# ever hunted with stone points?



## pokeanhope! (Sep 26, 2009)

Has anyone ever hunted with stone points? And if so , what where your results. Also what type of stone would you recomend as being the sharpest.


----------



## flntknp17 (Mar 12, 2004)

Hunted with them for years. I think that they do at least as good a job as steel points. Many (including me) that use them think they are more destructive and penetrate better than steel. Maybe its the serrated edge, or the fact that when properly sharpened they are sharper than steel. I have not had a deer hit with one make more than 100yds and most have been done in under 50yds. I typically hunt with points in the 1 1/2" X 2 1/2" range and they are normally 160-200gr. I like raw Texas chert, Novaculite, and KRF for the way they will hold an edge and are beastly tough. Almost all stone will have a wicked edge at first, but only select stones will keep that edge for long.

Here are a few pics.

General knapping









Hunting points I made for a guy on Tradgang.com









Shot through a doe









Stone point entrance hole









One of the points in my quiver now









Matt


----------



## warped Arrow (Sep 20, 2005)

I havent hunted with them yet, but I have a couple that I am going to try out once my cane dries.
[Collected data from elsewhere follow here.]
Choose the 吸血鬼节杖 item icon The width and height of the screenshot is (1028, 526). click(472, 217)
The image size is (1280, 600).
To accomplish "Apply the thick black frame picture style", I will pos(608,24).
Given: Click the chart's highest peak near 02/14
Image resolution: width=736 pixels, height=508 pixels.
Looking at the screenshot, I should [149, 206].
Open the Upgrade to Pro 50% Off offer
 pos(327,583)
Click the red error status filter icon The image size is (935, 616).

Matt, you do some AWESOME work!! How much do you charge per hunting head?


----------



## flntknp17 (Mar 12, 2004)

I have not made any for sale since the baby was born last year. Just too many things to do. There are a lot of nice points that would be good for hunting on Ebay. Just make sure they are American made by someone reputable and of hard stone.

Matt


----------



## pokeanhope! (Sep 26, 2009)

hey matt, thanks for the info! That is just the evidence i was looking for. What kind of equipment where you using when you shot that doe?


----------



## longbowdave1 (Feb 22, 2007)

hey poke,
i sold a bow to that had a sone knife and stone point bussines. he's bone in alabama. i believe jis web site is www.flintstoneandbonecreations.com his name is stan, he uses stone points and cane arrows.
dave
.


----------



## longbowdave1 (Feb 22, 2007)

wow, the coffee didn't kick in yet. i meant to say that i sold a bow to a guy down in alabama that had his own stone knife and point business. his name is stan. the web site above is the the correct web address. check out his site, he is a good guy!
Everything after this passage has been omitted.